Brain-Inspired Jointly Optimal Hearing Loss Compensation and Noise Reduction for Hearing Assistive Devices

Postdoc Researcher: Adel Zahedi

Supervisors: Jan Østergaard, Michael S. Pedersen, Thomas U. Christiansen, Lars Bramsløw, Jesper Jensen

Support: Innovation Fund Denmark

One of the greatest challenges of hearing aid technology is to provide the same level of comfort for hearing aid users as normal-hearing individuals in noisy situations. For this reason, hearing loss compensation through amplification (as the basic idea behind hearing aids) and noise reduction are the most fundamental building blocks of modern hearing aids. In a typical hearing aid, noise reduction is performed using signal processing techniques, while hearing loss compensation relies on industry standards.
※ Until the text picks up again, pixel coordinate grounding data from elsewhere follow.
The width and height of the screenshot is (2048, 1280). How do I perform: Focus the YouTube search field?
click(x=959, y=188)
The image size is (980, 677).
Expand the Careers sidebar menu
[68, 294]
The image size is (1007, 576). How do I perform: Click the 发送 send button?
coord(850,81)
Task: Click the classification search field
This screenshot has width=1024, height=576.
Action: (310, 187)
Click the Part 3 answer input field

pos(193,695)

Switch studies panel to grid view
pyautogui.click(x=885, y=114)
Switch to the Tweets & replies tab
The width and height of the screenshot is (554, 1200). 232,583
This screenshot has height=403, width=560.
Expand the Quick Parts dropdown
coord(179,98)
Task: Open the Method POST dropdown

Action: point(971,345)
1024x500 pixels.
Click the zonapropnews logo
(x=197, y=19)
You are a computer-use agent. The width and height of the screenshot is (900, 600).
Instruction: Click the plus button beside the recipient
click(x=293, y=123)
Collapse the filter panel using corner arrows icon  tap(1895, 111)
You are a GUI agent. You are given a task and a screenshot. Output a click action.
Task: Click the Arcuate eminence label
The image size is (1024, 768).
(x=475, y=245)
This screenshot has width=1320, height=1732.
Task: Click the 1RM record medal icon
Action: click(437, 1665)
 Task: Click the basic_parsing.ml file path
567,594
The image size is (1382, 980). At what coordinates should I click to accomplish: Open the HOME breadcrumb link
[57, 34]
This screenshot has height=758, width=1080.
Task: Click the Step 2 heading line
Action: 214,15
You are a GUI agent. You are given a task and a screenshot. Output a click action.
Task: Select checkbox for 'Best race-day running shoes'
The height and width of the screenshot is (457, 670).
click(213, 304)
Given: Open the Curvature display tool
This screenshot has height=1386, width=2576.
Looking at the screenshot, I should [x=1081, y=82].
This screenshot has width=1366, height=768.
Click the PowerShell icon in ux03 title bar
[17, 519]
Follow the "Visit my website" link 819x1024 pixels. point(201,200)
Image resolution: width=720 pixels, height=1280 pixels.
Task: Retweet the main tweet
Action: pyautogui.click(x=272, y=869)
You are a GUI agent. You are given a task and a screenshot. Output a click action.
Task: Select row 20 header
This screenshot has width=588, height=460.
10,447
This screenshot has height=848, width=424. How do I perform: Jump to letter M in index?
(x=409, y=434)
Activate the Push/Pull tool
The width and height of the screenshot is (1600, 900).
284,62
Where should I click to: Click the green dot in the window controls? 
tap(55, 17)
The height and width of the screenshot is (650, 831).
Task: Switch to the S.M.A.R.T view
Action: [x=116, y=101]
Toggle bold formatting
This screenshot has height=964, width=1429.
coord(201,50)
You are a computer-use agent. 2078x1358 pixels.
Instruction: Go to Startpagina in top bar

Both techniques have independently evolved over decades with the underlying assumption that the overall system resulting from the serial of these two blocks will function optimally, given that the two blocks are each optimal. Such an approach is obviously oblivious to the interactions between the two blocks and their effects on the final output delivered to the user. The objective of this project is to take account of these interactions in order to optimize the overall output. In other words, instead of two independent blocks that each optimizes its own local output, we focus on a design where both blocks (co)operate in a manner that the overall output is optimal in a certain sense. We start from well-known measures such as speech intelligibility as the optimality criterion, but as the project progresses, we will integrate more brain-inspired measures to assure a design that more closely follows the brains rationale for making sense of sound. We plan to test and verify the developed techniques using extensive listening tests on normal-hearing as well as hearing-impaired individuals.